### EXCERPT PROVIDED
::::::

Naifeh’s political biography stretches 38 years to his election in 1974. The Covington Democrat was elected Speaker of the House in 1991. He served uninterrupted under Governors Ned McWherter, Don Sundquist and Phil Bredesen.

“Naifeh used the speakership to say what he thought ought to be done,” said Sen. Doug Henry, D-Nashville, the Legislature’s elder statesman, who began serving in the Senate four years before Naifeh was elected to the House. “He was such a definite individual, that I think that impressed itself on the House primarily, but actually on the entire Legislature.”

In the early 2000s, Naifeh was a vocal advocate for instituting an income tax — a debate that sparked protests on Capitol Hill and what House Speaker Beth Harwell described as “clearly a turning point” leading to the rise of the Republican Party taking over the General Assembly and Naifeh’s loss of the gavel.

“I think yes, it was very helpful to us in obtaining our majority status,” said Harwell, who had allowed Naifeh to preside over the chamber shortly after making his announcement.

“It became a battle cry that helped us ascend,” added Ramsey, who served in the House four years under Naifeh. Ramsey said his appreciation for the hard-nosed Democrat grew considerably once be became Senate Speaker in 2007. “I appreciate leadership styles whether they’re mine or not,” said Ramsey. “His worked well.”

Rep. Debra Maggart said Naifeh’s failed effort to institute an income tax was a clear trigger giving rise to Republican takeover of the Legislature.

“I would say the Republican majority today, that we enjoy, is a direct result of the income tax fight,” said Maggart, the House Republican Caucus chairwoman from Hendersonville. “It took a while to get it here, but it did come, and I do think that certainly had a lot to do with it.”

Sen. Mike Faulk, R-Church Hill, also announced his retirement from the General Assembly Thursday. He joins nine Democrats who have declared this year will be their last.

Haslam said he originally found it striking that so many lawmakers were calling it quits this year, but says maybe it isn’t so unusual.

“There’s a lot more turnover here than people think there is, and so it’s maybe not all that extraordinary in the bigger picture,” he told reporters.

Alex Harris and Steven Hale contributed to this report.

Naifeh Retiring from Legislature After 38-Year Tenure

Press Release from Speaker Emeritus Jimmy Naifeh, D-Covington; March 8, 2012: 

Long-time Speaker of the House will retire at the end of his current term

NASHVILLE – Speaker Emeritus Jimmy Naifeh (D-Covington) announced today on the House floor that he will not seek re-election to his district 81 seat this fall. Naifeh has served in the House of Representatives for 38-years, 18 of which he spent as Speaker of the House.

::::::

Stored records
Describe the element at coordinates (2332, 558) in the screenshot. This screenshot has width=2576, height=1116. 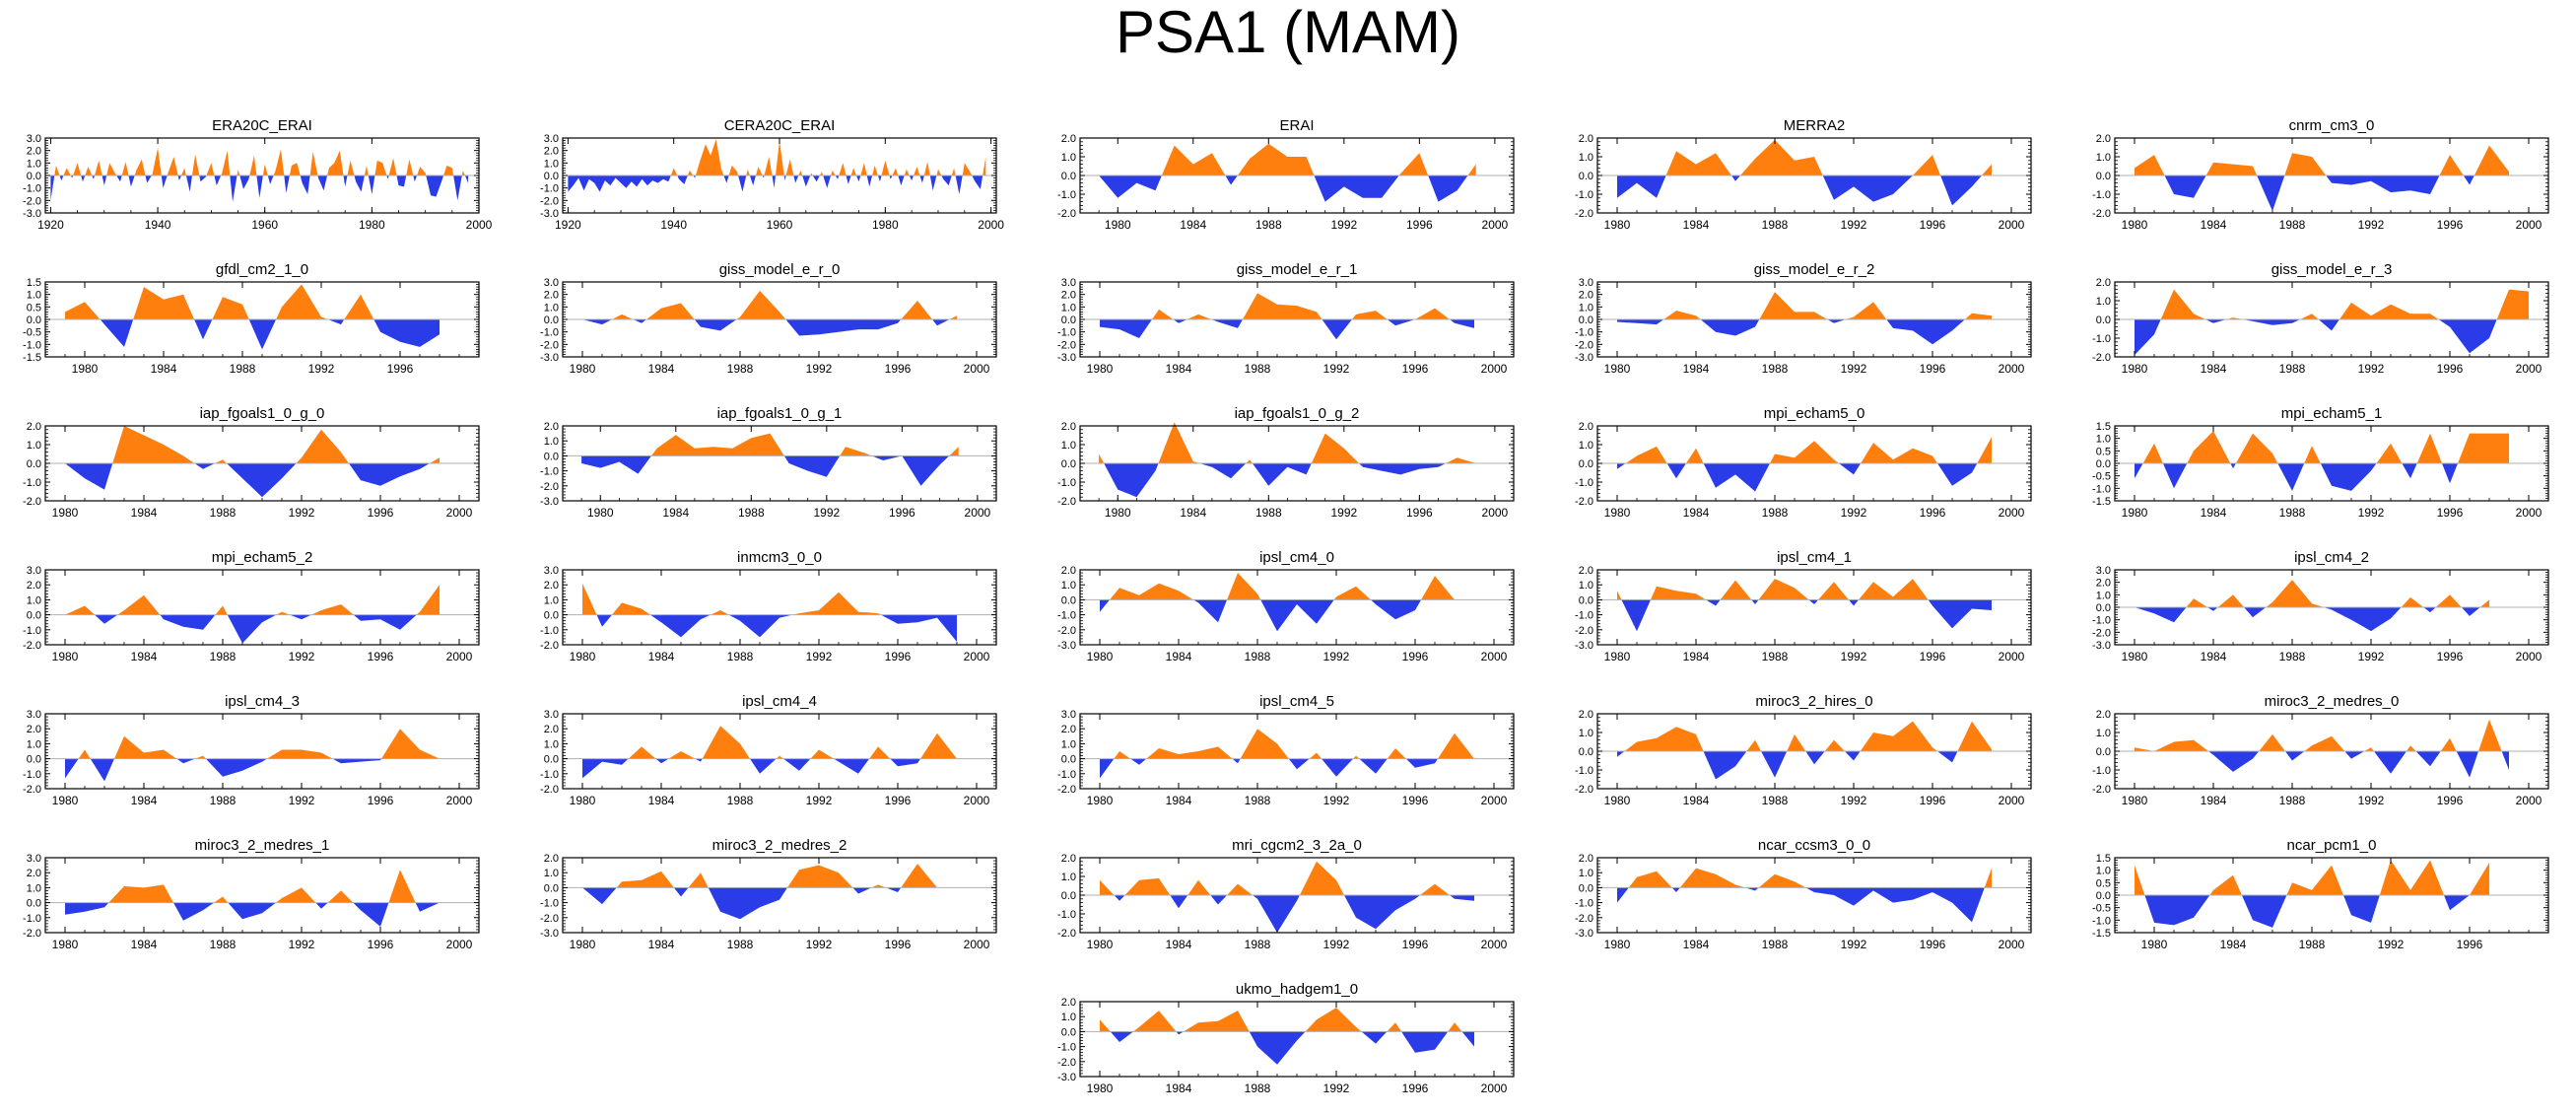
I see `panel-title: ipsl_cm4_2` at that location.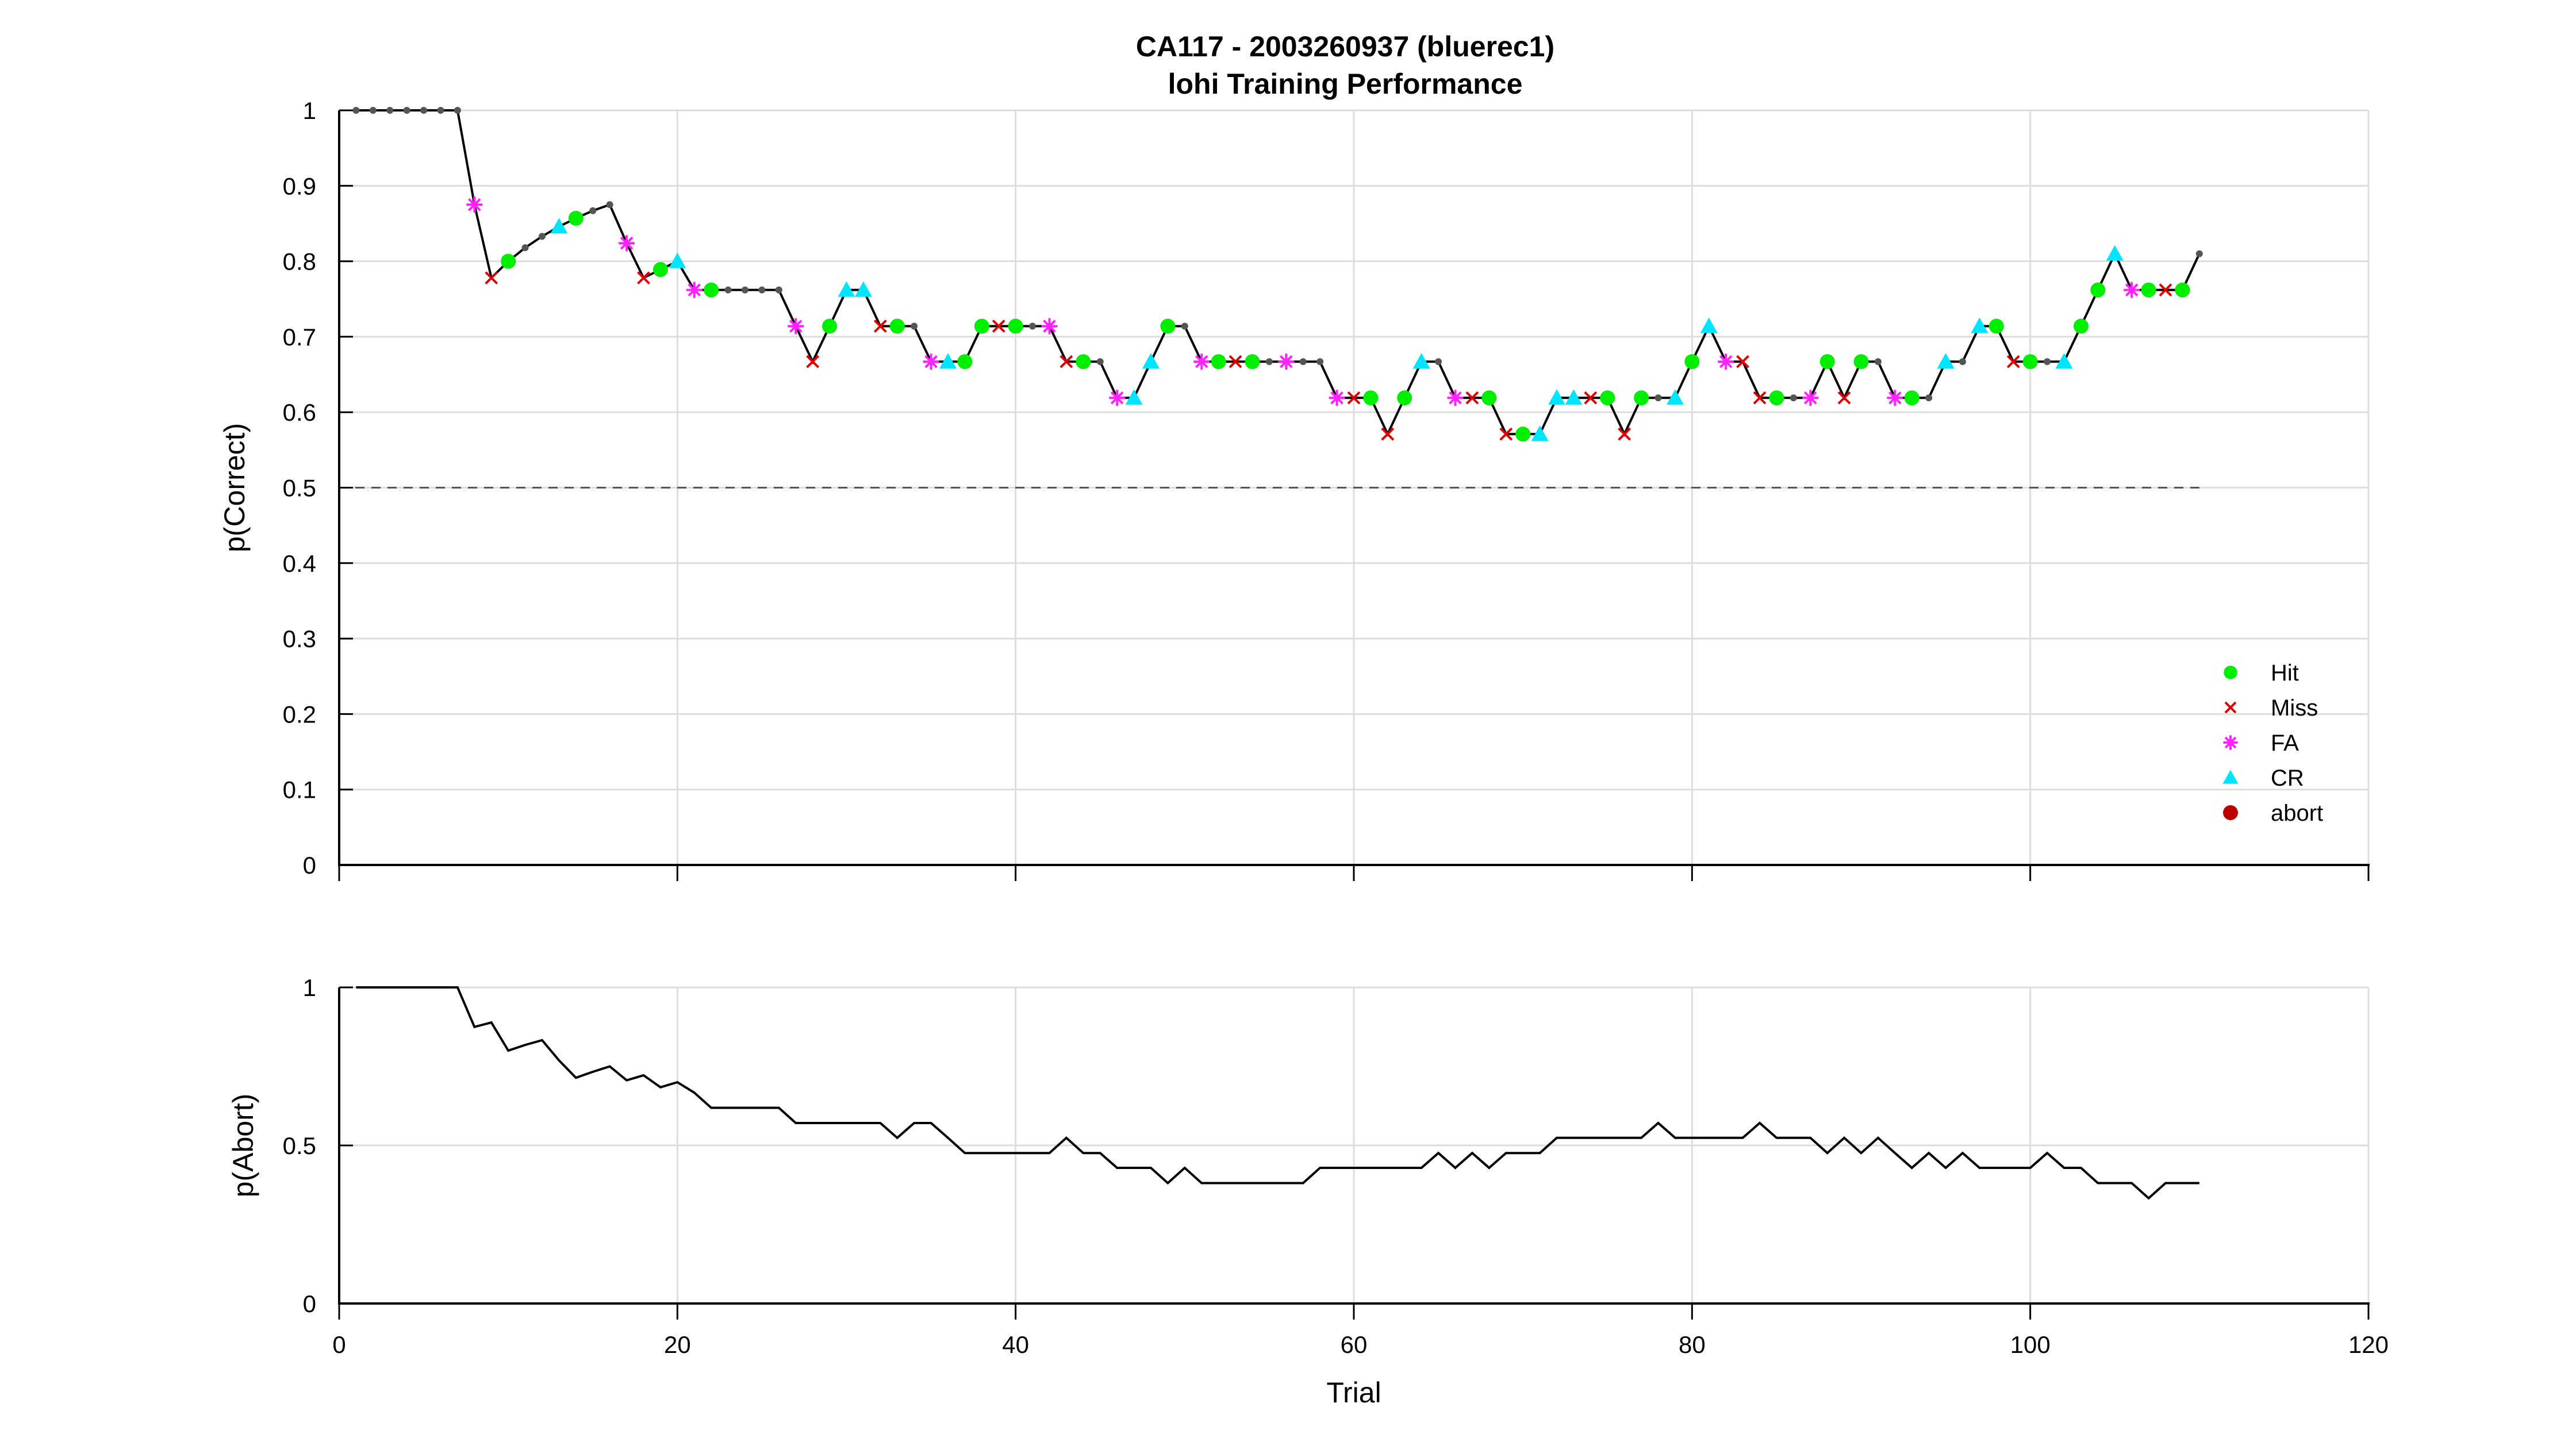 This screenshot has height=1442, width=2576. What do you see at coordinates (1355, 1344) in the screenshot?
I see `x-tick-label: 60` at bounding box center [1355, 1344].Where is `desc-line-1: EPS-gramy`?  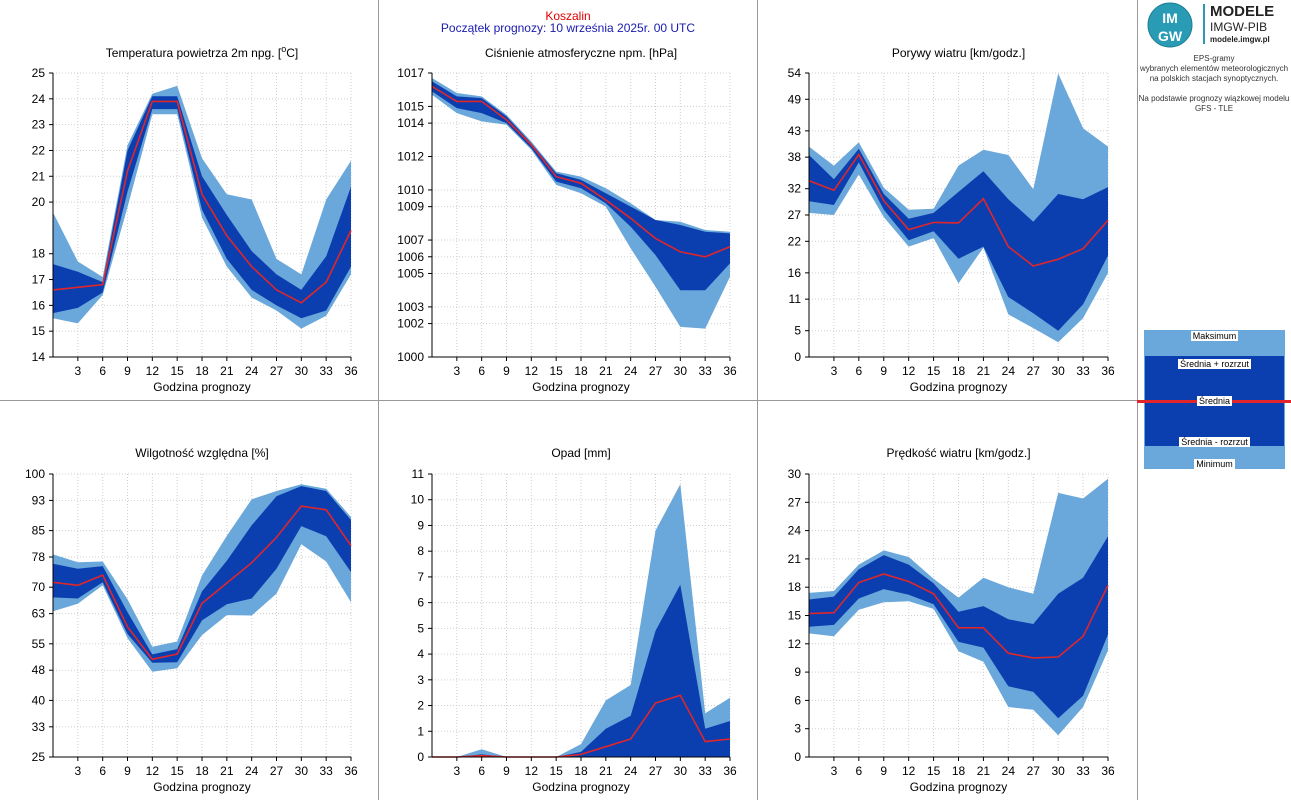 desc-line-1: EPS-gramy is located at coordinates (1214, 58).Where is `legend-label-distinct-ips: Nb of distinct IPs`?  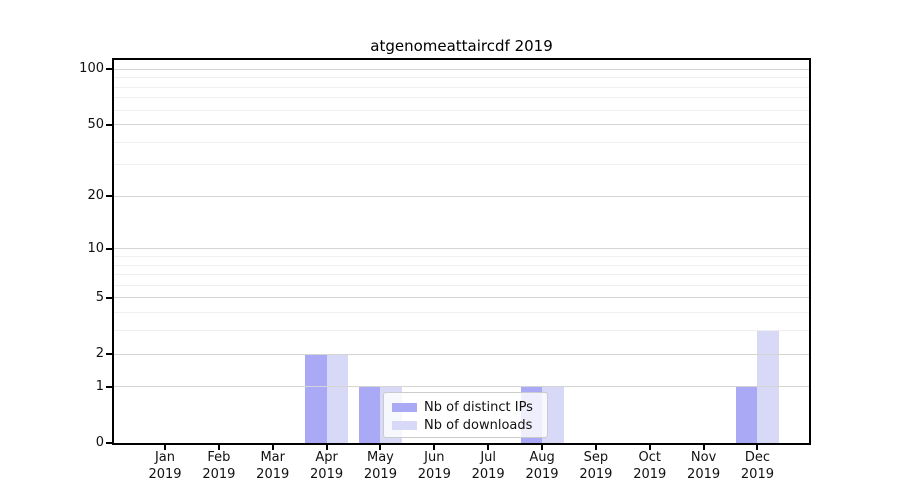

::::::

### ASSIGNED TASK
From the article on Jimmy Naifeh's retirement, extract the passage that begins at the words "Press Release from" and stops after "of the House.". None of the entries is needed here.

### RESULT OF THE EXERCISE
Press Release from Speaker Emeritus Jimmy Naifeh, D-Covington; March 8, 2012: 

Long-time Speaker of the House will retire at the end of his current term

NASHVILLE – Speaker Emeritus Jimmy Naifeh (D-Covington) announced today on the House floor that he will not seek re-election to his district 81 seat this fall. Naifeh has served in the House of Representatives for 38-years, 18 of which he spent as Speaker of the House.